Open challenges (general)
  1. The web integration story is cloudy. Java and JavaScript can call each other inside a bundled WebView widget, but this isn't supported in standard Browser app. Browser plugin interface would help.
  2. No good story for building 'native' Java/Dalvik or C apps on the device. Writing a simple Dalvik compiler would help. Dalvik specs are available, and people have written Dalvik compilers for toy languages.
  3. "View source" requests can be implemented as an Android 'intent' message, but no good story for implementing this functionality other than on a case-by-case basis in each activity.
  4. Although the Amazon Marketplace for Android indicates that it can be done, it appears that there is no "blessed" mechanism for creating .apk files on the device and installing them. (Android bug, discussion)

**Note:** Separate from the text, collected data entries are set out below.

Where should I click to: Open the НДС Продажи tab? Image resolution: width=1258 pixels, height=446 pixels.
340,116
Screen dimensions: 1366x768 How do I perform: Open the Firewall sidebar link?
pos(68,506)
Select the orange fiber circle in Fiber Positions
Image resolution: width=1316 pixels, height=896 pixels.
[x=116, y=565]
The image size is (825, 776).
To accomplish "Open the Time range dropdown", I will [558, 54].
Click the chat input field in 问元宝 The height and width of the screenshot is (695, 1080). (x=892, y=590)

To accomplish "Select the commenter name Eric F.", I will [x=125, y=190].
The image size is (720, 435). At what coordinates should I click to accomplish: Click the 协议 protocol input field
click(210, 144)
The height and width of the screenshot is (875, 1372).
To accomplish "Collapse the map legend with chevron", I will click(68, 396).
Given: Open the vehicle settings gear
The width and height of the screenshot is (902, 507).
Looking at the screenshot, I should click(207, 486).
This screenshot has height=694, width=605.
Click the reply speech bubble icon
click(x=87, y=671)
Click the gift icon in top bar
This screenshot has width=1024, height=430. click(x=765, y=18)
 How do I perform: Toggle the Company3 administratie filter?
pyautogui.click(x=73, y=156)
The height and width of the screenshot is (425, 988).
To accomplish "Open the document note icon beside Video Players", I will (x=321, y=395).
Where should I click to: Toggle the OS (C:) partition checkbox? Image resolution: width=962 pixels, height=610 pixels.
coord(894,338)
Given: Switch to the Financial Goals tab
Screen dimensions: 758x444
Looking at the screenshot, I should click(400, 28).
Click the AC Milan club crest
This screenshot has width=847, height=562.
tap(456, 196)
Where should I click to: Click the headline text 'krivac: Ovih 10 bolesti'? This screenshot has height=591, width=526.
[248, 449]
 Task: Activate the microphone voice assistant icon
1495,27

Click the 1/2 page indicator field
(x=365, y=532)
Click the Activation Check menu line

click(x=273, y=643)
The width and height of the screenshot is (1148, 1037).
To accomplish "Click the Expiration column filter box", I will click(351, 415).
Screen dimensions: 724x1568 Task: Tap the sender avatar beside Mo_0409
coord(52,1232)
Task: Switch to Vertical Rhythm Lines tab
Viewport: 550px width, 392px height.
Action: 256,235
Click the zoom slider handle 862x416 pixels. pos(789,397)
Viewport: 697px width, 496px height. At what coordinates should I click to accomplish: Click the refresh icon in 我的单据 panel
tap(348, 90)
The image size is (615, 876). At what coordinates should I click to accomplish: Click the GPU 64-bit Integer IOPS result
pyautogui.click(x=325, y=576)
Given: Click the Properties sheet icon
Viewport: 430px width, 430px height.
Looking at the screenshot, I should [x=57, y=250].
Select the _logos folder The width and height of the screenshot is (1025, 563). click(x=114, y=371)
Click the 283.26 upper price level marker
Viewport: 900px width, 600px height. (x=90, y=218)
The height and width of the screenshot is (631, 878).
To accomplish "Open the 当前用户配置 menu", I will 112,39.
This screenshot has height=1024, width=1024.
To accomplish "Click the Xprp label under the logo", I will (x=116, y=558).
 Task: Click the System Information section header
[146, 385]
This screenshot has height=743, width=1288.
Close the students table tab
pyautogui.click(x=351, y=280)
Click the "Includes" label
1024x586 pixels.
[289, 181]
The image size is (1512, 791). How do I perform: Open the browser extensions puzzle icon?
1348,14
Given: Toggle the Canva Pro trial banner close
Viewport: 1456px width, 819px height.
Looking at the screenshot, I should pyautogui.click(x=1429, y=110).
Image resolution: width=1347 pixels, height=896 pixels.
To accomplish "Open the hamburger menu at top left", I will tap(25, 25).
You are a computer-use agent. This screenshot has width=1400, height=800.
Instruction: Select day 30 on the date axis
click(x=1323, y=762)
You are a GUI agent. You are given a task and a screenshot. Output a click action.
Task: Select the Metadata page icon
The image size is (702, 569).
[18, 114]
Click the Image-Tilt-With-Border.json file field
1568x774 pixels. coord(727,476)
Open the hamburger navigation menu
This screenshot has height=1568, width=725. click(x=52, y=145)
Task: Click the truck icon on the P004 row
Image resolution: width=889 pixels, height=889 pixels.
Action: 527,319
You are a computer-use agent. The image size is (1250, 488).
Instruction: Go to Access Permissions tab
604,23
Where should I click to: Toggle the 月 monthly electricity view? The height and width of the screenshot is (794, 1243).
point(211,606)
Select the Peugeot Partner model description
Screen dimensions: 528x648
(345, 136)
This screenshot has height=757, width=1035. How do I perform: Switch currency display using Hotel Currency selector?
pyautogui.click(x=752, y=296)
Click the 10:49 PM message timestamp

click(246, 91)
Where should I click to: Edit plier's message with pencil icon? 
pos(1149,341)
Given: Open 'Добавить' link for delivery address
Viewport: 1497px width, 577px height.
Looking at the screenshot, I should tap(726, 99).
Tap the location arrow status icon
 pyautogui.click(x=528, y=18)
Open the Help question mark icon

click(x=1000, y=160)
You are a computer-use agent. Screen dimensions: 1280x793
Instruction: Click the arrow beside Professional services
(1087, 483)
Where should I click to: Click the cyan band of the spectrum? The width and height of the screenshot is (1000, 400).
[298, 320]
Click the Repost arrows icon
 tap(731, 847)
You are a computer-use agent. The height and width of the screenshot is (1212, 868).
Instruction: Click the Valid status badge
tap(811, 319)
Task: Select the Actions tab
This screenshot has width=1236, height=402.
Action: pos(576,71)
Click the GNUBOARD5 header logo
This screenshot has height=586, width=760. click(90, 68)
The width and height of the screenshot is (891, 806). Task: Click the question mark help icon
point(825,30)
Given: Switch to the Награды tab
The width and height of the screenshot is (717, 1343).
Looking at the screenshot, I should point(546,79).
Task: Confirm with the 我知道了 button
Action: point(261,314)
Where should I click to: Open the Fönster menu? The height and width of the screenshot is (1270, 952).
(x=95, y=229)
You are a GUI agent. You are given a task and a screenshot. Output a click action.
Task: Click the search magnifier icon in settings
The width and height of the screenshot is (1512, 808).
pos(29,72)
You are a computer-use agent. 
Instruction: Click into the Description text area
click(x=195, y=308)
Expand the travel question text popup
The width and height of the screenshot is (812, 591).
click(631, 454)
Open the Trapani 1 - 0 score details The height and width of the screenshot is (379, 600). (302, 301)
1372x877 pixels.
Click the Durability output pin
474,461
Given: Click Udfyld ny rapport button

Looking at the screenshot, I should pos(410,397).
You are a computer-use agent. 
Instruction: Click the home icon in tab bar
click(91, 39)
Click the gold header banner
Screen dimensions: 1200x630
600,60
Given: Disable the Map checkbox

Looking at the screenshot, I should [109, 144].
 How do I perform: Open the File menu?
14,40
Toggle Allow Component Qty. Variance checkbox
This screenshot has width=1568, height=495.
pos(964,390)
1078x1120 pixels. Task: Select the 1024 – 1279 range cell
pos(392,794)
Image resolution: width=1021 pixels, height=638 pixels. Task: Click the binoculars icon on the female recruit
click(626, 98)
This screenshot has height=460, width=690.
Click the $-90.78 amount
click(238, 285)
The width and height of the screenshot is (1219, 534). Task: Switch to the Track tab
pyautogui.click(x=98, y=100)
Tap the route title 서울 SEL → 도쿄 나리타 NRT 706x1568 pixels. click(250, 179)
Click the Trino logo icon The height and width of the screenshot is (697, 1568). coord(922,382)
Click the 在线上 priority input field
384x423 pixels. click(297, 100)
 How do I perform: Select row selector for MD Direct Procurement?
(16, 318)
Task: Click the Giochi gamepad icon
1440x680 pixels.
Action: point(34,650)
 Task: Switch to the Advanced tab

Current technical issues/bugs
  1. Cross-compiling for Android is currently a miserable experience. The Android NDK appears to have been put together by a team which had never seen a proper cross-compiler before. Since I only had a week for this exploration, I mostly kludged things together to get past this, but any serious work with Android should start by defining and upstreaming proper autoconf "target triplets" for Android-on-{ARMv5, ARMv7, x86} and building a proper cross-compiler. Then patches to various tools and libraries could start being upstreamed. Using the bespoke Android.mk build system of the NDK is a non-starter. No serious obstacles here, just work to do.
  2. Xoom hardware is ARMv7, but Android emulator is ARMv5 only. Unfortunately, gdb is broken on the Xoom. So we're building for ARMv5 at the moment, so we can debug in the (slow) emulator.
  3. No good support for shared libraries may cause activity bloat. May be able to be worked around using the new Opaque Binary Blob (OBB) feature.
  4. Much existing code (fontconfig, gettext, gtk, etc) expects to read configuration files from the filesystem. Currently we are using the default fall-back configurations. OBB support may help here as well. There are a number of different storage APIs in Android, but none seems quite right.
  5. It would be nice to implement a ring-style XO home screen without completing replacing the android Launcher. No clear way to constrain app layout on home screen w/o completely replacing the Launcher. Is it worth hacking the Launcher source?
  6. Mesh on Android using OLSRd current requires root access. In order to run on unrooted Android devices, we need (a) proper power management for Ad Hoc mode wifi, (b) APIs to enable Ad Hoc mode, and (c) APIs to manipulate kernel routes.
  7. We're building libraries without thread support because Android's "Bionic" libc has an eccentric thread library. Linking with -lpthread fails because the thread functionality is bundled into -lc. Probably just providing an empty libpthread.so would help a lot.
  8. Some work has been done to build GNU libc for Android. This bloats activities even further, but might help ease library porting.
  9. Porting gobject-introspection will be painful because its makefiles are not set up for cross-compiling. Some steps want to run on the target hardware, which is difficult in the Android environment.
Bottom line

I can see how the whole Sugar stack can be put together on the Android platform. The hardest part is probably just setting up packaging and a good and repeatable build environment for the different components, and getting enough adoption of this that patches to support Android can be pushed upstream. Many of the important pieces can be developed in parallel (Theme, Journal, Mesh, Friends, Home, library porting, etc). A little early to tell how hard it will be to port existing Sugar activities to the new Python/pygobject/GTK3 framework.